Parser for human-entered search queries
This repository contains some code used to experiment how a nice and powerful Nepomuk query parser can be built.
Nepomuk is the implementation of the Semantic Desktop used by KDE. It indexes files, e-mails, contacts, to-do's, notes, etc, and allows the user to query them. These queries can be automatic (Dolphin can show the documents created or edited yesterday or last week) or directly entered by the user.
This project aims to produce a parser that is simple yet powerful, and more importantly easily translatable into many languages. The parser does not use a formal grammar but instead applies a set of passes on the input query, each pass replacing a set of Nepomuk query terms with new ones. For instance, the query
mails sent by Richard last Monday
is first split in words (each locale can have a different set of space characters), then each word is converted into a
Nepomuk2::Query::LiteralTerm. Now, parsing passes are applied on this list of terms:
mailsis recognized as being a keyword indicating that the user is looking for mails, and not files, videos, contacts, etc.
sent by Xis matched and replaced by a ComparisonTerm that compares the nmo:sender properties of the emails with "Richard".
last Xis matched and replaced by a filter on the date at which the emails have been received.
The final query becomes (if Today is June 15th, 2013)
(ResourceType=nmo:Email) (nmo:messageFrom=Richard) (nmo:receivedDate=2013-06-10)
This parser uses simple
i18nc() calls and is not relying on a per-locale XML file like KHumanDateTime does. The rules are hard-coded in C++, and each language can provide a set of patterns for these rules. This allows complex rules to be used, they are not limited by the expressiveness of the XML file.
For instance, the
sent by rule is coded like this in the source code:
d->runPass(d->pass_sentby, i18nc("Sender of an email", "sent by %1;from %1"));
%1 is the word to be captured by the rule, and passed as parameter to the class implementing it. The different patterns that match the rule are separated by semicolons. This allows other languages to have more or less rules than English.

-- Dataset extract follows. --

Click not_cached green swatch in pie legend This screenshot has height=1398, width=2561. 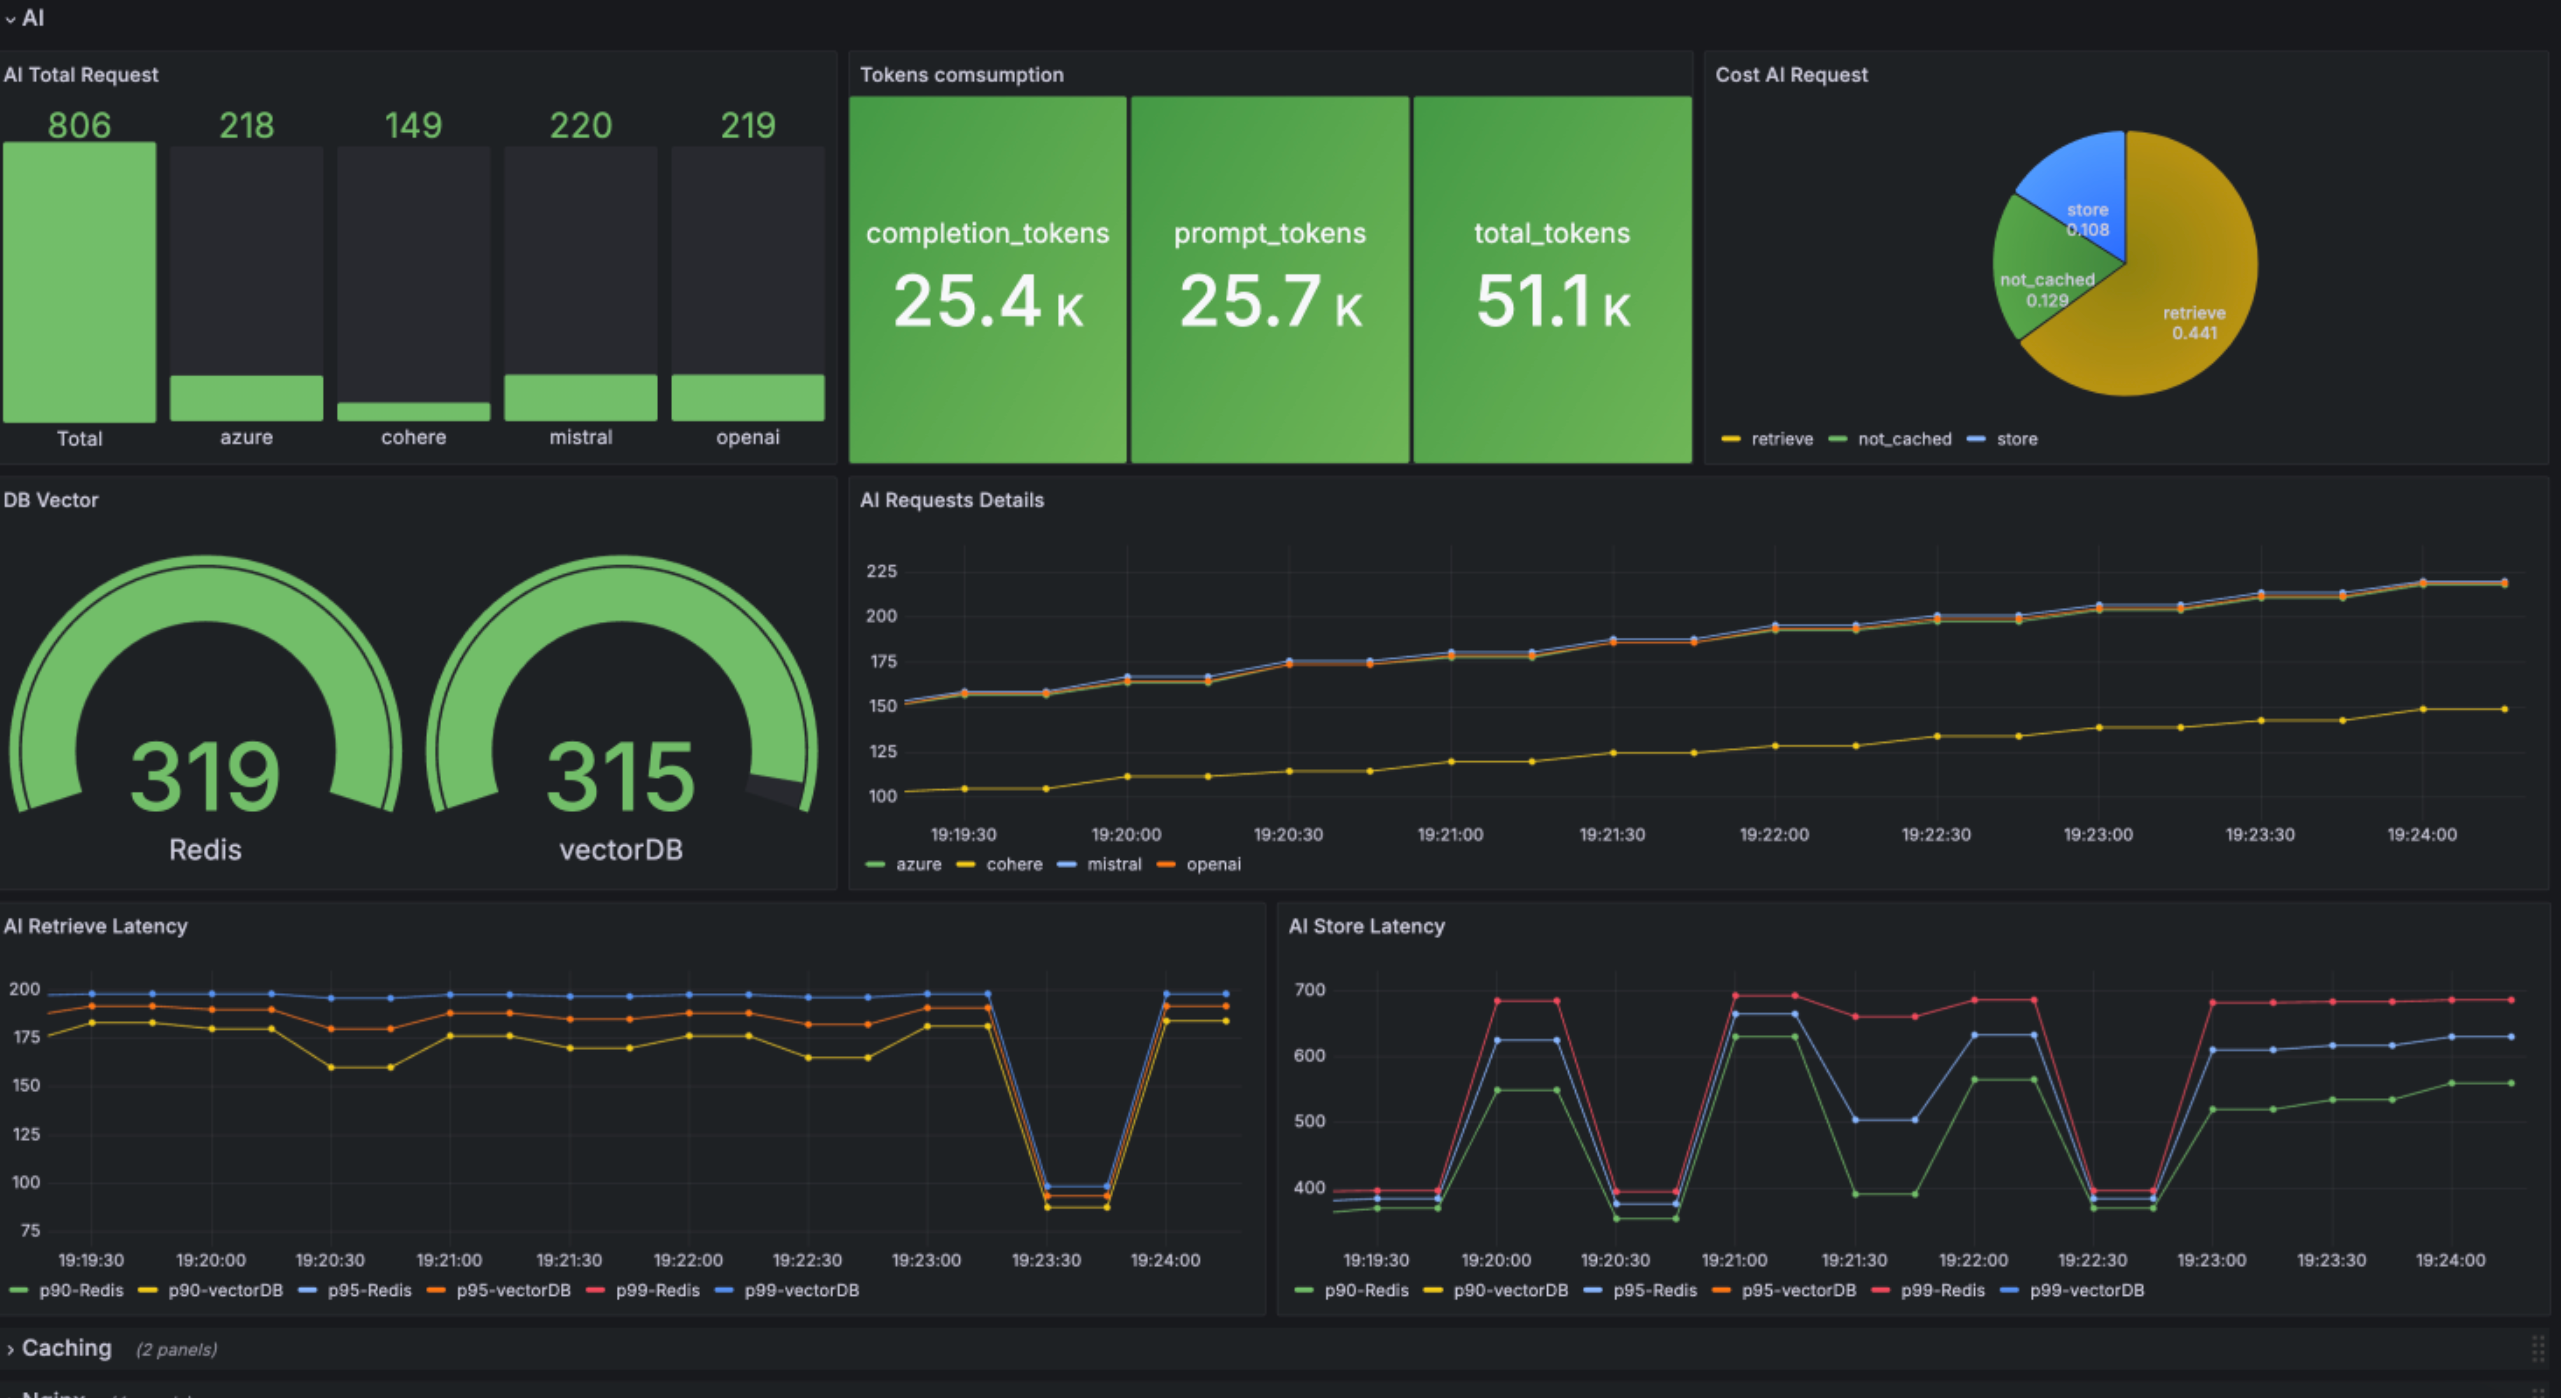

A C++ pass is a class that exposes a
run() method. The class does not have to inherit from another one, as the pattern matcher (the component that runs rules against matched patterns) uses templates. The method must have the following signature:
QList<Nepomuk2::Query::Term> run(const QList<Nepomuk2::Query::Term> &match) const;
match is the list of matched terms. For instance,
match.at(0) contains the pattern matched by "%1", and
match.at(1) contains the one matched by "%2".
The method returns a list of terms that will replace the entire match, literal values included. So, if "sent to %1" is matched and %1 is a contact name, a pass can return a
ComparisonTerm, that will replace the three terms matched.
This means that if a pattern matches "sent to %1", no other pattern can match "sent to %1 but not to %2", as the first pattern already consumed the beginning of the second pattern, that is therefore unable to match anything. The order of patterns is important, you must begin with the longer ones (first try to match "2013-04-04" then "2013-04").